▶ _Work item_: Please return, word for word, the part of the EHR phenotyping submission from "CFE 2019: Start" to "University (United States)", including both.

▶ _Text passage_:
────────────────────

CFE 2019: Start Registration
View Submission - CMStatistics
Title: Electronic health record phenotyping using anchor-positive and unlabeled patients Authors:  Lingjiao Zhang - University of Pennsylvania (United States)
Xiruo Ding - University of Washington (United States)
Yanyuan Ma - The Pennsylvania State University (United States)
Naveen Muthu - Childrens Hospital of Philadelphia (United States)
Imran Ajmal - University of Pennsylvania (United States)
Jason H Moore - University of Pennsylvania (United States)
Daniel Herman - University of Pennsylvania (United States)
Jinbo Chen - University of Pennsylvania (United States) [presenting]
Abstract: Phenotyping patients in electronic health records (EHRs) conventionally relied on algorithms learned from labeled cases and controls. Assigning labels requires manual medical chart review and therefore is an intensive labor. We developed a phenotyping method when identification of gold-standard controls is prohibitive, so a validation set is not available. The method relies on a random subset of cases, which can be specified using an expert-derived anchor variable that has an excellent positive predictive value and sensitivity independent of predictors. Adopting a maximum likelihood approach to efficiently leveraging data from the anchor-labeled cases and unlabeled patients to develop logistic regression phenotyping models, we propose novel statistical methods for internally assessing model calibration and predictive performance measures. Upon identification of an anchor variable by clinical experts that is scalable and transferable to different practices, the approach should facilitate development of scalable, transferable, and practice-specific phenotyping models. Through phenotyping two cardiovascular conditions in Penn Medicine EHRs, we demonstrate that the proposed method enables accurate semi-automated EHR phenotyping with minimal manual labeling and therefore is expected to greatly facilitate EHR clinical decision support and research.

────────────────────

▶ _Stored data_:
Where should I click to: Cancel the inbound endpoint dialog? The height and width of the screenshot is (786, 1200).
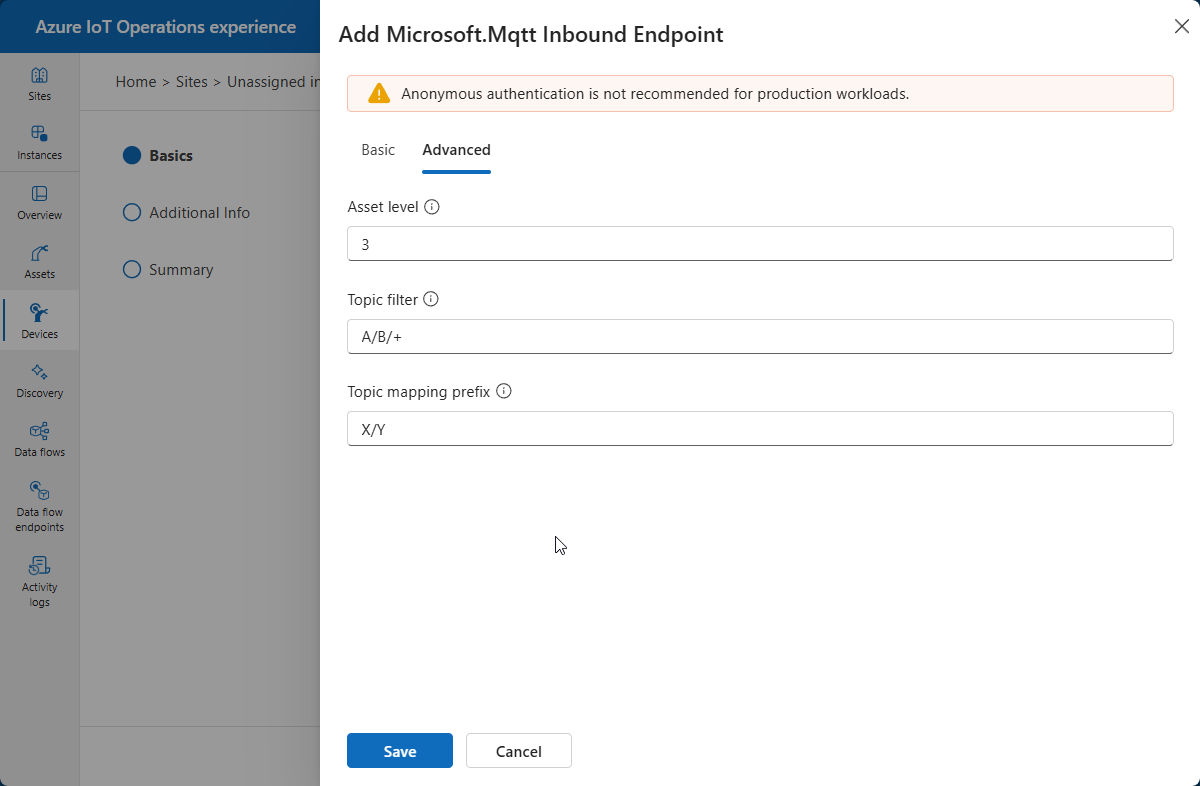click(519, 751)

────────────────────

▶ _Expected output_:
CFE 2019: Start Registration
View Submission - CMStatistics
Title: Electronic health record phenotyping using anchor-positive and unlabeled patients Authors:  Lingjiao Zhang - University of Pennsylvania (United States)
Xiruo Ding - University of Washington (United States)
Yanyuan Ma - The Pennsylvania State University (United States)